Short task: Reproduce everything in the Céline Van Ouytsel biography from "Céline Van Ouytsel" down to "of Laws degree.", keeping the wording unchanged.

Passage given:
Céline Van Ouytsel (born 10 October 1996) is a Belgian model and beauty pageant titleholder who was crowned Miss Belgium 2020. She was chosen to represent Belgium at Miss World 2021.

Early life
Van Ouytsel was born in Herentals, Antwerp, located in the Dutch-speaking region of Flanders in Belgium. Van Ouytsel attended the University of Antwerp, where she received a Master of Laws degree.

Pageantry
Van Ouytsel began her pageantry career in 2015, placing as the second runner-up at Miss Antwerp 2016, behind eventual Miss Belgium 2016 winner Lenty Frans. She returned to pageantry four years later, when she competed in and won Miss Antwerp 2020.

After winning Miss Antwerp, Van Ouytsel was given the opportunity to compete at Miss Belgium 2020, representing Antwerp. At Miss Belgium, Van Ouytsel introduced herself as "Miss Legally Blonde", because she has a law degree, is blonde, and loves the color pink, much like the film's protagonist Elle Woods – Van Ouytsel even drives a pink 4×4. Due to her strong online presence, Van Ouytsel was also awarded the special title Miss Social Networks at Miss Belgium. While competing in the evening gown portion of Miss Belgium, Van Ouytsel fell on stage, which resulted in a bra that had been stuck to her gown falling off and being left behind on stage; this received widespread attention throughout the Belgian media.

Extracted records:
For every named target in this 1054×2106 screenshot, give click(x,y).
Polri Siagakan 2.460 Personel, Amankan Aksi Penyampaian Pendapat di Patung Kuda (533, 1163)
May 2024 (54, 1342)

--

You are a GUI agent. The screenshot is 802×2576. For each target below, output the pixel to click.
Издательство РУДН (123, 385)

==

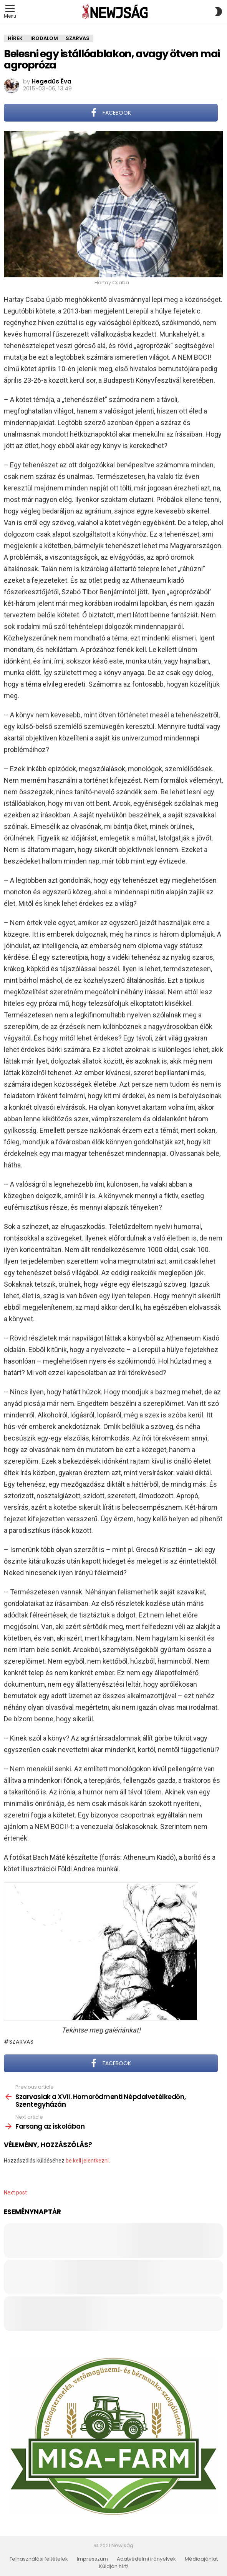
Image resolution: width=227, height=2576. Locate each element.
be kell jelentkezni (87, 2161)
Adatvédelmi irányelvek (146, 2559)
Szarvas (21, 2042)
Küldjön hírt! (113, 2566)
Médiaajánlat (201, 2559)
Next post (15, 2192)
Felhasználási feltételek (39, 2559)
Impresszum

Response to the task:
Céline Van Ouytsel (born 10 October 1996) is a Belgian model and beauty pageant titleholder who was crowned Miss Belgium 2020. She was chosen to represent Belgium at Miss World 2021.

Early life
Van Ouytsel was born in Herentals, Antwerp, located in the Dutch-speaking region of Flanders in Belgium. Van Ouytsel attended the University of Antwerp, where she received a Master of Laws degree.